TASK DESCRIPTION - In the mailing-list message below, rewrite the paragraph beginning "Anonymous pages use page->mapping" as a short bulleted list that keeps its main facts.

TEXT EXCERPT -
======

Hi Matthew,
On 8/19/19 5:54 PM, Matthew Wilcox wrote:
This would be a good project for someone with a little experience and
a lot of attention to detail.
The struct page is probably the most abused data structure in the kernel,
and for good reason. But some of the abuse is unnecessary ... a mere
historical accident that would be better fixed.
Page cache pages use page->mapping and page->index to indicate which file
the page belongs to and where in that file it is. page->private may be
used by the filesystem for its own purposes (eg buffer heads).
Anonymous pages use page->mapping to point to the anon VMA they belong
to and page->index to record the offset within the VMA. Then, if they
are also part of the swap cache, they use page->private to record both
the offset within the swap device and the index of the page within the
swap device.
Then we get abominations like:
static inline pgoff_t page_index(struct page *page)
{
if (unlikely(PageSwapCache(page)))
return __page_file_index(page);
return page->index;
}
My modest proposal for deleting the first two lines of that function is
to first switch the uses of page->private and page->index for anonymous
pages. Then move the swp_type() back from page->index to page->private
again [1].
I am willing to review patches and provide feedback. I can go into more
detail about how I think this should be tackled if there's interest.
Also, if you know more than I do about the MM and think this is a bad
idea, please do say ;-)
I will be happy to add it to the project list for Spring session.
We can work together to come up with a task list to get the candidates
up to speed during the application process period which starts on Nov 1st.
This is going to be a tough project because there are a lot of
rarely-tested paths which directly reference (eg) page->index, and they
might be talking about a page cache page or a swap page. This is not
a simple Coccinelle script.
Yes mm isn't an easy area especially for new developers. We can work
together to come up with a task list to get the candidates up to speed
during the application process period which starts on Nov 1st.
[1] We have enough bits to do this; on a 32-bit machine, we can at most
have a VMA which covers 4GB memory and with a 4kB page size, that's only
20 bits needed to encode all possible offsets within a VMA).
That being said, I will wait for other mm experts weigh in.
thanks,
-- Shuah

======

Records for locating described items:
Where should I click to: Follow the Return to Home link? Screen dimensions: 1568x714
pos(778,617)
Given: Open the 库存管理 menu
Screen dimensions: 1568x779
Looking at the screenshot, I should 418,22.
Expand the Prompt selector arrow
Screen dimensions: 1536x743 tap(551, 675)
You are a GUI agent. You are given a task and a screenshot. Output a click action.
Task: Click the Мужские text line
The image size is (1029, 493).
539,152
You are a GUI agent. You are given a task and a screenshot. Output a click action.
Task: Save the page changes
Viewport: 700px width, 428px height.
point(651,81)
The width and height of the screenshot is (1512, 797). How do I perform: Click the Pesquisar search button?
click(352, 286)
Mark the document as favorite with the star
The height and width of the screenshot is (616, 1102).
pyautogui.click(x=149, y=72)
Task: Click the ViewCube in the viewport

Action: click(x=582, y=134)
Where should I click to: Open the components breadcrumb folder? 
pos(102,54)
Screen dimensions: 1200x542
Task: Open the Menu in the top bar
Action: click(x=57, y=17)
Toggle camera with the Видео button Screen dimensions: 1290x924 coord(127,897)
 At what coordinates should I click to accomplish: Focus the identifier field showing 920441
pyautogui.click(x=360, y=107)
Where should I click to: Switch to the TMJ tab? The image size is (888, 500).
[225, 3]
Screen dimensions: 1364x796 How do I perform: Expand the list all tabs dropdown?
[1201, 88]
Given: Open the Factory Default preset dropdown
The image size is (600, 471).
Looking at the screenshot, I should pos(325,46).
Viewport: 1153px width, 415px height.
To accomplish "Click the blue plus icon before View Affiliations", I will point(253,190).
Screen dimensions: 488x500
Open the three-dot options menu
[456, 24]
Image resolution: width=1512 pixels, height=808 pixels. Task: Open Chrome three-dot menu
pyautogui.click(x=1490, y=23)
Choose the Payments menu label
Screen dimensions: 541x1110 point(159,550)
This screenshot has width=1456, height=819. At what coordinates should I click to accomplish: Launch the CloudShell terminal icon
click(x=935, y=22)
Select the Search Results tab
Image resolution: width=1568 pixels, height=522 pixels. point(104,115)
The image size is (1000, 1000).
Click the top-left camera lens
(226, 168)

======

FINISHED ANSWER -
- page->mapping points to the anon VMA the anonymous page belongs to.
- page->index records the page's offset within that VMA.
- If the page is also in the swap cache, page->private records both its offset within the swap device and the index of the page within the swap device.